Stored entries
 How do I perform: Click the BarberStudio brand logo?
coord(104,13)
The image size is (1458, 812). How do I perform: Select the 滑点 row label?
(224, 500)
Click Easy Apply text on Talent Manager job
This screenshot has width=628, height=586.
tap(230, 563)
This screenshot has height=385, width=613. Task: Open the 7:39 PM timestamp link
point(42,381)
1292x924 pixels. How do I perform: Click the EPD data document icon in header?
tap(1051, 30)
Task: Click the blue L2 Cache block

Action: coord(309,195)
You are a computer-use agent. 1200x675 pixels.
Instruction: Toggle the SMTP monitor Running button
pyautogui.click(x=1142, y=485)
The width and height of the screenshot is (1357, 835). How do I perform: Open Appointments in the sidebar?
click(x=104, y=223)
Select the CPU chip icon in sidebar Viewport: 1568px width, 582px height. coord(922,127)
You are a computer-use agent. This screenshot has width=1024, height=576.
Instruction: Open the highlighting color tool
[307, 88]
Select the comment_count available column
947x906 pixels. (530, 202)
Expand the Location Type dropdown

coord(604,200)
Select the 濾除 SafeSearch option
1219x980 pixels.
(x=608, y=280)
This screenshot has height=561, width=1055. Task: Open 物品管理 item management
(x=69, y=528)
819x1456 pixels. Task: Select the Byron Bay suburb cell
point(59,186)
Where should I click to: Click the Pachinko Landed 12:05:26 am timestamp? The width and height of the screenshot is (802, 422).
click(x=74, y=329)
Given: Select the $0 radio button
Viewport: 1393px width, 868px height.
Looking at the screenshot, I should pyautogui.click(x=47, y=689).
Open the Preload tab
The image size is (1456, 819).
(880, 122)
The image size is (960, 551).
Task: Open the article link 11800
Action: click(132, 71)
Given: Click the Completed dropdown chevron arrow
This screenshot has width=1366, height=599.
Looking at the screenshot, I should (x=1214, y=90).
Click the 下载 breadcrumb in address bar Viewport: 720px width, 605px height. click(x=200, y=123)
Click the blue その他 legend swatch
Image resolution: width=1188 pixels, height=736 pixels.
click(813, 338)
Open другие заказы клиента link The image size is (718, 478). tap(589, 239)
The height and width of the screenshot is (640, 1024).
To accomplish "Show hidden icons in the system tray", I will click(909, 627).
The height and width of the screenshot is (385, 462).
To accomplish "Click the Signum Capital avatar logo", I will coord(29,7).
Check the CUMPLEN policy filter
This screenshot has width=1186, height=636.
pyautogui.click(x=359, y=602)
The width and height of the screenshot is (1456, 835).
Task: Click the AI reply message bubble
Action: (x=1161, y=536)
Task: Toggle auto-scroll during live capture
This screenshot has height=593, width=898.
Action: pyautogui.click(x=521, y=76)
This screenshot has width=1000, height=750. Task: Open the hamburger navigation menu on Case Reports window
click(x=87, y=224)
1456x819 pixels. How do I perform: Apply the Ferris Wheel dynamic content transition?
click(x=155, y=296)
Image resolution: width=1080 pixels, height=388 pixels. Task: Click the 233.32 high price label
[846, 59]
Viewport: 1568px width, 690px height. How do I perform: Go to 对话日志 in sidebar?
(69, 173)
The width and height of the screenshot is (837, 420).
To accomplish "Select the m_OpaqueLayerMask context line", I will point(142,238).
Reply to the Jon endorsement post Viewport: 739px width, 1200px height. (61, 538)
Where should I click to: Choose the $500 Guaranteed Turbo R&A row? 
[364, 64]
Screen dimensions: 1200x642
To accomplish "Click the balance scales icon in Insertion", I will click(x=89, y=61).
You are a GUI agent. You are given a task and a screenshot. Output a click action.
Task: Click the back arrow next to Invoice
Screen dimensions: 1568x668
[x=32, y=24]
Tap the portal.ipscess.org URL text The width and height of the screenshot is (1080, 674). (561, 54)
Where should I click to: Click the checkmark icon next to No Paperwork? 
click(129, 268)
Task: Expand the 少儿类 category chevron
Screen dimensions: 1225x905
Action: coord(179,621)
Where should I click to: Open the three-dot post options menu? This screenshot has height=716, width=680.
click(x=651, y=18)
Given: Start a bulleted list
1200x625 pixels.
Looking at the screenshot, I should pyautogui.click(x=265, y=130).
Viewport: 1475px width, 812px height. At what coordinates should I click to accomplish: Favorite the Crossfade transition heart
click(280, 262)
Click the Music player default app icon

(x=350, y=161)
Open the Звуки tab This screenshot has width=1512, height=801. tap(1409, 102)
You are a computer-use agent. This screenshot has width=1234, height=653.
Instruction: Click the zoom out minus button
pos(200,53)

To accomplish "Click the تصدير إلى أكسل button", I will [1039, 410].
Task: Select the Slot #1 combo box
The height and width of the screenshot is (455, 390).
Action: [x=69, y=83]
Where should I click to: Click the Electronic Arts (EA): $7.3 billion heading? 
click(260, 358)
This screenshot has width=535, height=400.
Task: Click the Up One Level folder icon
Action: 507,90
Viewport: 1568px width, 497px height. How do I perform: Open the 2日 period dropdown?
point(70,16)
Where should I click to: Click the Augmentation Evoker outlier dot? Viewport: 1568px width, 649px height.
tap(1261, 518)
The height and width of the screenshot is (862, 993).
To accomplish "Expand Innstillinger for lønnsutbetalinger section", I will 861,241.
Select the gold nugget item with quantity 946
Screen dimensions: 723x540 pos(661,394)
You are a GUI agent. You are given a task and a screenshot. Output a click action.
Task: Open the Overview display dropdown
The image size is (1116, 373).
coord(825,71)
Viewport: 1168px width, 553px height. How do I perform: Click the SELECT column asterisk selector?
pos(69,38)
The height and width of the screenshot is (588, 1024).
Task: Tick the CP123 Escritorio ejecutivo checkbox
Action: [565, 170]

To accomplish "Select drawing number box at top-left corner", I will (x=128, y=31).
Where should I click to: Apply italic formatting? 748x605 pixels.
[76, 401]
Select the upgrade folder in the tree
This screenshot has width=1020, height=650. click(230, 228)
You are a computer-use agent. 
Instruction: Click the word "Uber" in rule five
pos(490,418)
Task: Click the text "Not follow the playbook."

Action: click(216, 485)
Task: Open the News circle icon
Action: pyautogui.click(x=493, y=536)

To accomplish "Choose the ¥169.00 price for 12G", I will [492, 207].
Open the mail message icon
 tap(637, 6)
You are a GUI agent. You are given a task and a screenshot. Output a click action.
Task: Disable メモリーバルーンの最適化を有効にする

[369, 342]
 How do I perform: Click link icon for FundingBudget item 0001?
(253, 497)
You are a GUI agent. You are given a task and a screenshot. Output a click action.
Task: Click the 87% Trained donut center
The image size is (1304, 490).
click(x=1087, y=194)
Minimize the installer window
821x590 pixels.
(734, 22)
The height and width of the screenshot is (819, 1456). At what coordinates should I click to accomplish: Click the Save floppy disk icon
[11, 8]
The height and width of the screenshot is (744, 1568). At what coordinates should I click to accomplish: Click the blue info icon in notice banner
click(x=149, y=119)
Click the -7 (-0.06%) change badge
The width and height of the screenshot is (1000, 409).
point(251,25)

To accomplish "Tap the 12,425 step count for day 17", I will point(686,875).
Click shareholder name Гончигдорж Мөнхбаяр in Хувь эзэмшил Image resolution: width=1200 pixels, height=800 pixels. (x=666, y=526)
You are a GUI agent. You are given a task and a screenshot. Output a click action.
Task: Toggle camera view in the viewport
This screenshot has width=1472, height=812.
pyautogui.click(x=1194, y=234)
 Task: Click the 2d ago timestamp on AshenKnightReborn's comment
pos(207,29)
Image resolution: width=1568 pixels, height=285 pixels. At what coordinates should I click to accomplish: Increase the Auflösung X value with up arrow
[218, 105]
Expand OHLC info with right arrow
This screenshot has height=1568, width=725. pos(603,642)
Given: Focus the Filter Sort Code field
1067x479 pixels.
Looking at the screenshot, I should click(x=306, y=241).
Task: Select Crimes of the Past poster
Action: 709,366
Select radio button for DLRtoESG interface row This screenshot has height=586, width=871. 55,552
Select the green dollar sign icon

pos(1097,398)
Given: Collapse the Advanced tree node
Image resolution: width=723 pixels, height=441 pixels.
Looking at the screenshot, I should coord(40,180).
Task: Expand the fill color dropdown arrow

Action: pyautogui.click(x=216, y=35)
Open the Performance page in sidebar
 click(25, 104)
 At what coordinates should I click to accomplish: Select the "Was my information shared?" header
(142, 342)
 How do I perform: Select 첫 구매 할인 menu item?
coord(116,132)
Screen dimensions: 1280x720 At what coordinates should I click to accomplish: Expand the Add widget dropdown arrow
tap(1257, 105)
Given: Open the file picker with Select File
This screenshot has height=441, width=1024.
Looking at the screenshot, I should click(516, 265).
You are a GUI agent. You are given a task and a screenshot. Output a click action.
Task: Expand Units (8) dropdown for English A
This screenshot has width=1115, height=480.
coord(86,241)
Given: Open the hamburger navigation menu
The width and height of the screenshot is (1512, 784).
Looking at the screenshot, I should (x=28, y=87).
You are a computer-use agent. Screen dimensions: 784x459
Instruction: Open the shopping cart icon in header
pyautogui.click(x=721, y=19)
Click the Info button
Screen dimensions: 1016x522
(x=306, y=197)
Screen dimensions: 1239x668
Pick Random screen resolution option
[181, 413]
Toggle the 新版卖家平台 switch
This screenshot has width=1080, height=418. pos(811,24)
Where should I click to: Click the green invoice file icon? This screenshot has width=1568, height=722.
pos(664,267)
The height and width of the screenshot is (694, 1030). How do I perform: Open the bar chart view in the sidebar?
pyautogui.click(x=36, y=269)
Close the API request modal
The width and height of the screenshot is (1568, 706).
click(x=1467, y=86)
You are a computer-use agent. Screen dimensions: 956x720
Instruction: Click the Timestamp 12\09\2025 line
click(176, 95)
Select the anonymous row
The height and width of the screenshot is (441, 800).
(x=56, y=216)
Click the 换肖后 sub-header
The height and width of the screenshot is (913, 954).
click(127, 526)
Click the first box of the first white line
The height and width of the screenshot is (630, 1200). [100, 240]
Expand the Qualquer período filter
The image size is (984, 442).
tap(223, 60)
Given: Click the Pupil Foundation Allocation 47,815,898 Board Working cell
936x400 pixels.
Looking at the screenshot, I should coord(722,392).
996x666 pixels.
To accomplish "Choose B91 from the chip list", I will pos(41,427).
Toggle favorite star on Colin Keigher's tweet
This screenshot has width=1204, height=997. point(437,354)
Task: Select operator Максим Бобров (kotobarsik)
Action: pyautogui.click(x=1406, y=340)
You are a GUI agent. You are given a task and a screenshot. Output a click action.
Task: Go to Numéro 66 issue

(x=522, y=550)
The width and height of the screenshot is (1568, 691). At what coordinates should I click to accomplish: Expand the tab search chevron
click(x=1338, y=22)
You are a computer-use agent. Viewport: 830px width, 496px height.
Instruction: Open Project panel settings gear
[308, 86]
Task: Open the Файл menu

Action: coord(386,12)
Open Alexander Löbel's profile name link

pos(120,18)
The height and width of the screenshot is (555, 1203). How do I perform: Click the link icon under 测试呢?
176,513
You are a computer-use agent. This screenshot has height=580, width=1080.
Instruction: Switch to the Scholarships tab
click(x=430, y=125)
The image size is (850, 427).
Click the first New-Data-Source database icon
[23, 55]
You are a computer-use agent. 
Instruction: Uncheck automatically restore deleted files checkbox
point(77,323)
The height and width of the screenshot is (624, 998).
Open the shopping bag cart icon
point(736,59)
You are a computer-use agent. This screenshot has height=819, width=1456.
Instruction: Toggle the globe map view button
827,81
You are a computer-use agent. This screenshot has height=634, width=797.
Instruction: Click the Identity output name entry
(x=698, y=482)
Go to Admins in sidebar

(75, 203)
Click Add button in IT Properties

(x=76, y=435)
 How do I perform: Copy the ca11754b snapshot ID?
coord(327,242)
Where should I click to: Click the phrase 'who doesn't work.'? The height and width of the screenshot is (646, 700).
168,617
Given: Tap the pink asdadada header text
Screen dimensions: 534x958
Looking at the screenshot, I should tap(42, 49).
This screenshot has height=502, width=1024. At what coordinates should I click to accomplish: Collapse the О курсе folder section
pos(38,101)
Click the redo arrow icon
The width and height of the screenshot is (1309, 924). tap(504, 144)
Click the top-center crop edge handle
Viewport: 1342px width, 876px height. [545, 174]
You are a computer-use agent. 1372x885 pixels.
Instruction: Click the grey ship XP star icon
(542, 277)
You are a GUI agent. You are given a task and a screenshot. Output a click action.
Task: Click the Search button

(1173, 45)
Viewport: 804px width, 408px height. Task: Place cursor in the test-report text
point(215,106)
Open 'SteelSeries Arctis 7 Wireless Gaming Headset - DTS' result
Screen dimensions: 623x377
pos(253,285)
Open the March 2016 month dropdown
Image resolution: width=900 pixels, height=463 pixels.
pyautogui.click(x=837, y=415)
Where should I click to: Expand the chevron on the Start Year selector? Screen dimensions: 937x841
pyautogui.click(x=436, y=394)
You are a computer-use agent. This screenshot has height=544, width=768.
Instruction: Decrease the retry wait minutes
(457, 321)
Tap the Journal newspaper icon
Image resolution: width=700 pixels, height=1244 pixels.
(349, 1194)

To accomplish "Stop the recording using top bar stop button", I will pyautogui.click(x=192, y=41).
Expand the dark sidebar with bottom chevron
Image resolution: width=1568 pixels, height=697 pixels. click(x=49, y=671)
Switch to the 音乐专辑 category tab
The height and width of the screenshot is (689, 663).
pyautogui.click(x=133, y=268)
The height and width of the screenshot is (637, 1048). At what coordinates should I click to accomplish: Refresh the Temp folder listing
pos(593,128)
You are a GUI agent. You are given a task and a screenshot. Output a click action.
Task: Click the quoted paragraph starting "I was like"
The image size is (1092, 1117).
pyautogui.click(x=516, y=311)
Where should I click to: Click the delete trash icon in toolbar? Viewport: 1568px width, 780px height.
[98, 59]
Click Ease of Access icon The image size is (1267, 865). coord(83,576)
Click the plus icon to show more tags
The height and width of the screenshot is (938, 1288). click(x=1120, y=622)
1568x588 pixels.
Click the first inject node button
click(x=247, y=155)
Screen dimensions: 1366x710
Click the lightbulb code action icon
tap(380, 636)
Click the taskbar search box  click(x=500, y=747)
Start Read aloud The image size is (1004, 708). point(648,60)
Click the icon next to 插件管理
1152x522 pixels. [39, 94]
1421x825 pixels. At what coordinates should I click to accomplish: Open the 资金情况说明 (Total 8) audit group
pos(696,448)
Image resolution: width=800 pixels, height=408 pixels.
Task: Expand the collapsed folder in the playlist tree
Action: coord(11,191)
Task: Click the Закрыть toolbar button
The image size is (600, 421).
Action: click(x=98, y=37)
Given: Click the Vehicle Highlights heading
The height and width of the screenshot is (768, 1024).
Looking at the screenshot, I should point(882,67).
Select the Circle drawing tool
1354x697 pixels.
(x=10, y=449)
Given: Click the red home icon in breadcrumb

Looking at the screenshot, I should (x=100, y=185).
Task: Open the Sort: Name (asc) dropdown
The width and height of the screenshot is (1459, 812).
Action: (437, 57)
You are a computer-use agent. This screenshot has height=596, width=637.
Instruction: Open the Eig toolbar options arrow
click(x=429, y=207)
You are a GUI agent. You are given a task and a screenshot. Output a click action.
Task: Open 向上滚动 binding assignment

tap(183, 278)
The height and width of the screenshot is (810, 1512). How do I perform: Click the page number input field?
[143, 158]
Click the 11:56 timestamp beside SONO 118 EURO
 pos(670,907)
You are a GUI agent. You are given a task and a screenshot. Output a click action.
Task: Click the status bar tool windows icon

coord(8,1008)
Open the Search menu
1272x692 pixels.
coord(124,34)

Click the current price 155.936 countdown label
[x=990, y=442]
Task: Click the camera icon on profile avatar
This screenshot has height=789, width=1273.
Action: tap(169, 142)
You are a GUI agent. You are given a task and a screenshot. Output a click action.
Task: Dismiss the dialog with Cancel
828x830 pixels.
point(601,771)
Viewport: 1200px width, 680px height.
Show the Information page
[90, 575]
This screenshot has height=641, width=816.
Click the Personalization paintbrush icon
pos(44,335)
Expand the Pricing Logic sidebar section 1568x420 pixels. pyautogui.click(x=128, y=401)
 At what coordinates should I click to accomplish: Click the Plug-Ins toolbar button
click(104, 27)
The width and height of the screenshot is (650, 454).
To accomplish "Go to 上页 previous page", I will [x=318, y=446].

**Work to be completed:** The word "radio" appears in some of the lines above. Copy those lines.

**Result of the task:**
Given: Select the $0 radio button
Select radio button for DLRtoESG interface row This screenshot has height=586, width=871. 55,552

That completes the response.